Consider functions from a set with $5$ elements to a set with $3$ elements.
(a) How many functions are there?
(b) How many are one-to-one?
(c) How many are onto?
a) Each element mapped to $3$ images.
$3 \cdot 3 \cdot 3 \cdot 3 \cdot 3$
b) $0$
c) How do I do this?
Edit: I tried doing this way.
EDIT: There can be a set of cardinality {3,1,1} or {2,2,1}.
For {3,1,1}: 5C3 * 2C1 * 1C1 * 3!
For {2,2,1}: 5C2 * 3C2 * 1C1 * 3!
And i realized my 3! is wrong. Should be * 3 only. Why is that so?
You correctly found that there are $3^5$ functions from a set with five elements to a set with three elements. However, this counts functions with fewer than three elements in the range. We must exclude those functions. To do so, we can use the Inclusion-Exclusion Principle.

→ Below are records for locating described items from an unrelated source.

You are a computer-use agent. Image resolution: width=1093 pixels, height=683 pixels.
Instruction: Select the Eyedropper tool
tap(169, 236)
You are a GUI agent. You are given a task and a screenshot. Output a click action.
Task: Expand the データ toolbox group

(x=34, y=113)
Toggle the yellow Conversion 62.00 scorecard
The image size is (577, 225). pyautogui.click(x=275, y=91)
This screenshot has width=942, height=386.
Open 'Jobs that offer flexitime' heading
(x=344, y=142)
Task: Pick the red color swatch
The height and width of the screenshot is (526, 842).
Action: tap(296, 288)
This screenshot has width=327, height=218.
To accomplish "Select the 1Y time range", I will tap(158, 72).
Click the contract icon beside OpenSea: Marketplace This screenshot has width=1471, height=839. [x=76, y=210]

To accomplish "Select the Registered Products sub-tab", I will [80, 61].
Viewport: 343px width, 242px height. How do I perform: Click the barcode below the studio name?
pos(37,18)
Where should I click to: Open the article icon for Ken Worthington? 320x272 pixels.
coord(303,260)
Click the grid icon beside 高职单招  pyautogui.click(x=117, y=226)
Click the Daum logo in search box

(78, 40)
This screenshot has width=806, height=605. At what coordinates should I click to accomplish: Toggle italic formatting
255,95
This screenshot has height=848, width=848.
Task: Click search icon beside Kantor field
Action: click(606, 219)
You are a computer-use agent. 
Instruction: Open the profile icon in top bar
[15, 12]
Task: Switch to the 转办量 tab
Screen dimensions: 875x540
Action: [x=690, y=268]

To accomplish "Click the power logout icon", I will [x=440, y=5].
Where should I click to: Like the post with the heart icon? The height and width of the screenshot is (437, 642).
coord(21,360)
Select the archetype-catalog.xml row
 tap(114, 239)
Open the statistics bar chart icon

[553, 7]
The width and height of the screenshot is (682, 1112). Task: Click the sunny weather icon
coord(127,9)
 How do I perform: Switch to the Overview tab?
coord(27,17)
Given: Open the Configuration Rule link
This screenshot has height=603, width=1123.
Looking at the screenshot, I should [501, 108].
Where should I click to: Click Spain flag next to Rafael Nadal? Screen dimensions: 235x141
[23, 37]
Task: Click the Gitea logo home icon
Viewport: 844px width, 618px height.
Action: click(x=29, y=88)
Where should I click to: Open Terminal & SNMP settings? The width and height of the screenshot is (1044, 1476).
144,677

There are $\binom{3}{1}$ ways of excluding one element in the codomain from the range and $2^5$ functions from a set with five elements to the remaining two elements in the codomain.
There are $\binom{3}{2}$ ways of excluding two elements in the codomain from the range and $1^5$ functions from a set with five elements to the remaining element in the codomain.
By the Inclusion-Exclusion Principle, the number of surjective (onto) functions from a set with five elements to a set with three elements is
$$3^5 - \binom{3}{1}2^5 + \binom{3}{2}1^5$$
Hint on c)
The "onto"-function will induce a partition of its domain (as any function) and this partition (actually the fibres of the function) will - because it is onto - have exactly $3$ elements. So to be found is in the first place how many such partitions exist. A fixed partition gives room for $3\times2\times1=6$ functions.
So you end up with: $$6\times\text{number of partitions on }\{1,2,3,4,5\}\text{ that have exactly }3\text{ elements}$$
Also have a look here (especially the counting of partitions).
A general formula for the number of onto-functions $\{1,\dots,n\}\to\{1,\dots,k\}$ is: $$k!S(n,k)$$where $S(n,k)$ stands for the Stirling number of the second kind.